What is sucralose made of

Sweet additives: sugar substitutes and sweeteners

Sugar, sugar substitutes, sweeteners, sweetening ingredients, types of sugar - it is easy to lose track of the variety of names for sweeteners in processed foods.

In addition to the various single and double sugars such as sucrose (table sugar), fructose (fruit sugar) or glucose (grape sugar), so-called sweeteners are often used. A distinction is made here between sweeteners and sugar substitutes.


Sweeteners have a sweetening power that is 30 to 3,000 times higher than that of sugar. In the small amount used, sweeteners contain minimal or no calories. They are mainly used in low-calorie foods, for example in light soft drinks, and as table sweeteners - for example in the form of tablets to sweeten food or beverages.

Eleven sweeteners are approved as additives in the EU:

  • Acesulfame K (E 950)
  • Aspartame (E 951)
  • Cyclamate (E 952)
  • Saccharin (E 954)
  • Sucralose (E955)
  • Thaumatin (E957)
  • Neohesperidin (E 959)
  • Steviol glycosides (E960)
  • Neotame (E961)
  • Aspartame acesulfame salt (E 962)
  • Advantam (E 969

Sugar substitutes

Sugar substitutes are also part of the sweeteners. The so-called sugar alcohols are used in the metabolism independently of insulin. Therefore, they were previously used in diabetic foods. Their energy content is estimated at 2.4 kilocalories per gram. This means that they are significantly lower in calories than sugar. Erythritol is calorie-free. Since they do not promote caries, they are particularly found in "sugar-free" candies and "tooth-friendly" sweets. They are also used more and more in the production of sweet drinks and finished products. Larger amounts of sugar alcohols can have a laxative effect, i.e. cause diarrhea.

Eight sugar substitutes are approved in the EU:

  • Sorbitol (E 420)
  • Mannitol (E 421)
  • Isomalt (E 953)
  • Maltitol (E 965)
  • Lactitol (E 966)
  • Xylitol (E967)
  • Erythritol (E 968)
  • Polyglycitol syrup (E 964)


The Food Information Regulation has been in force since December 2014. Since then, sweeteners and sugar substitutes have been grouped under the term "sweeteners".

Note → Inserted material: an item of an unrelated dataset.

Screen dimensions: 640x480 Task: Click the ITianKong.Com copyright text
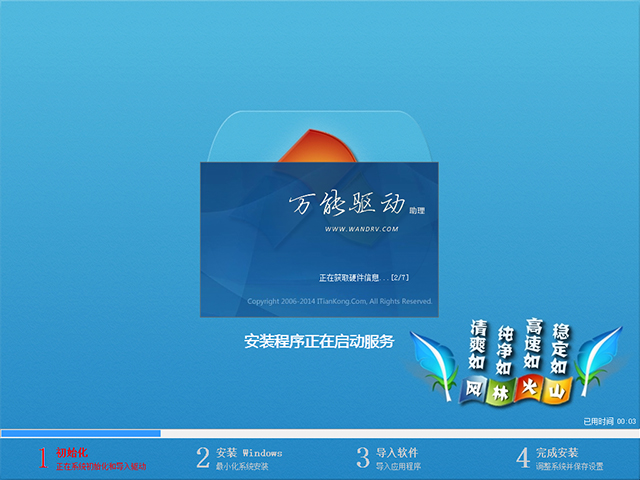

A number of special labeling regulations apply to sweeteners in food:

  1. Foods that contain any of the above additives must have the Note "with sweetener (s)" wear. If the food contains both sugar and the sweeteners listed above, the label must read: "With sugar (s) and sweetener (s)".
  2. In addition, the ingredient list As with all additives, name the class name - in this case "sweetener - and the substance or the E number of the additive, for example" sweetener aspartame ".
  3. When it comes to sugar substitutes, the Warning "Can have a laxative effect if consumed in excess" appear on the packaging if they account for more than 10 percent of the total product.
  4. Special labeling is also mandatory for aspartame and aspartame-acesulfame salt. If one of the two sweeteners has been added, the manufacturer must indicate that the food has one Source of phenylalanine contains. This information is important for people with the rare metabolic disease phenylketonuria.
At food sold in bulk the individual sweetener does not have to be named explicitly. It is currently sufficient to state “with sweetener (s)” on a sign and, if necessary, information about the laxative effect or the source of phenylalanine.